最近の指標から見る日本経済(2016年8月)
経済対策などにより景気は緩やかに持ち直しへ 【デイリー】

2016年8月31日

【ポイント1】生産は横ばい

消費は底堅いが、物価はマイナス

■7月の鉱工業生産指数(速報値)は前月比+0.0%となりました。熊本地震や英国のEU離脱選択の影響などは弱まってきています。生産予測調査では、7~9月期は前期比での増加が見込まれていることから、今後は増産傾向となると思われます。

■7月の実質消費支出(二人以上の世帯、除く住居等、季節調整値)は前月比+0.3%と2カ月連続で増加しました。一方、7月の消費者物価指数(除く生鮮食品)は前年同月比▲0.5%と5カ月連続のマイナスとなりました。消費は底堅く推移していますが、物価はマイナス基調となっています。

【ポイント2】雇用環境は良好

正社員の増加を伴う完全雇用状況

■7月の失業率は3.0%と、1995年5月以来の低水準となりました。一方、7月の有効求人倍率は1.37倍と、1991年8月以来の高水準となった前月と同じでした。

■労働市場は完全雇用状況が続いていると考えられます。また就業者数の増加が続く中で、正規の職員・従業員数が増えており、雇用環境は良好です。

【今後の展開】経済対策が景気を下支え、追加の金融緩和に期待

■消費が力強さを欠き、物価がマイナス基調となるなか、今後は政府支出等が経済成長をけん引して景気は緩やかに持ち直しに向かうと見られます。
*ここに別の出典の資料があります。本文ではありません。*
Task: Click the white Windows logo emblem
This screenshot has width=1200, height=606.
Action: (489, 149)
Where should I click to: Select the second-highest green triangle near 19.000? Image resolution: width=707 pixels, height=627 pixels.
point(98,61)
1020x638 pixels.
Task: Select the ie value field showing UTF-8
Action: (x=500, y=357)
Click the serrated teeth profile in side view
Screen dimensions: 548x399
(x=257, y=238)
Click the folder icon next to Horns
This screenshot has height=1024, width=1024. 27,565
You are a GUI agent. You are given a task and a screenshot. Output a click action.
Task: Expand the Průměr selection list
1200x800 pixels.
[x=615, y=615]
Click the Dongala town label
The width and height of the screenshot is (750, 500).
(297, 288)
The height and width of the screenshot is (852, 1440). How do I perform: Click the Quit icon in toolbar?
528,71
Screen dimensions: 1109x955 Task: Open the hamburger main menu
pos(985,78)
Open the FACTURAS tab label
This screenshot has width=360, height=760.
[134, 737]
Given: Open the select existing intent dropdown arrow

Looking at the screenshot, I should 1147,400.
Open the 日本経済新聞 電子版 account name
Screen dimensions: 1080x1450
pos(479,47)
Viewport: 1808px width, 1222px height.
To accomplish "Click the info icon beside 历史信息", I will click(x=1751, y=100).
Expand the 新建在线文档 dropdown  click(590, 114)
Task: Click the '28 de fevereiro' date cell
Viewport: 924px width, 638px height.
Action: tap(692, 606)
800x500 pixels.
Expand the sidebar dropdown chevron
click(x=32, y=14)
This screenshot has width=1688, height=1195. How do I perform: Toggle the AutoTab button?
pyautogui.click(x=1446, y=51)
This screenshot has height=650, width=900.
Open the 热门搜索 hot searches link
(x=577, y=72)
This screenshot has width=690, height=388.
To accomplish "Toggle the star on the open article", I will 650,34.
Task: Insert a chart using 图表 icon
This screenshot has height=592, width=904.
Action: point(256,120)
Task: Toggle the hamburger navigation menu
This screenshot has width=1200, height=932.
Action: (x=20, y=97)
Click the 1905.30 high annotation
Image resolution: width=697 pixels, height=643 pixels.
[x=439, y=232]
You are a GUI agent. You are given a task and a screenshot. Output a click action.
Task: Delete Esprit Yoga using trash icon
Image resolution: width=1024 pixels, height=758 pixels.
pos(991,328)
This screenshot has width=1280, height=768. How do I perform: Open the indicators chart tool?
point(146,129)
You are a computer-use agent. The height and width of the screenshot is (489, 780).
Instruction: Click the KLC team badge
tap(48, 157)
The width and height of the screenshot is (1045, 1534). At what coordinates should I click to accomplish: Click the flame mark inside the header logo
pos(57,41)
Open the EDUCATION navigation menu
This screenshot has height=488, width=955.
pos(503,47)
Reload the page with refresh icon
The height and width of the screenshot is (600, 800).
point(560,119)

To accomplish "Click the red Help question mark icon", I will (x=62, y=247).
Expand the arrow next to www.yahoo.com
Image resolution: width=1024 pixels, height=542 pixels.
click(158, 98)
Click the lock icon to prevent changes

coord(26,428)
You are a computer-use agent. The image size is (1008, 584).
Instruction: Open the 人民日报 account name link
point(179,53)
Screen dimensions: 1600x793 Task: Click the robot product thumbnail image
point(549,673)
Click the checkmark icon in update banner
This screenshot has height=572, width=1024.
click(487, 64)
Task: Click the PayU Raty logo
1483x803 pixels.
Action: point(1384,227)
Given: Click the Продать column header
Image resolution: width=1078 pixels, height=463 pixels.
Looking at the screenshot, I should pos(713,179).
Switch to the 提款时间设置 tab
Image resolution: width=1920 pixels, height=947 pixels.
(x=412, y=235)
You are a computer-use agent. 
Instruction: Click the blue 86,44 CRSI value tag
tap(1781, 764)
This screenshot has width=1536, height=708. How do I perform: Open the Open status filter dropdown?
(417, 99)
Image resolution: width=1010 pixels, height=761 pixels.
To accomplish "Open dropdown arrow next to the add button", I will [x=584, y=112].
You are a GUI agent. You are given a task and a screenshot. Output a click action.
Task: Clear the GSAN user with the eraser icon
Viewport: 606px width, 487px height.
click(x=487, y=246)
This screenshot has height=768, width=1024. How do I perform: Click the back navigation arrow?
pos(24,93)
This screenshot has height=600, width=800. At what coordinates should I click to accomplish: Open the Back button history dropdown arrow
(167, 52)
日銀は今年2月からマイナス金利政策を導入し、先月末には追加の緩和政策を決定しました。しかし、足元の物価や景気の動向などから、9月の会合では更なる追加緩和政策への期待が高まっています。米国で利上げ観測が強まる中、為替は円安方向へ向かいやすいと考えられ、これらが株式市場を下支えしそうです。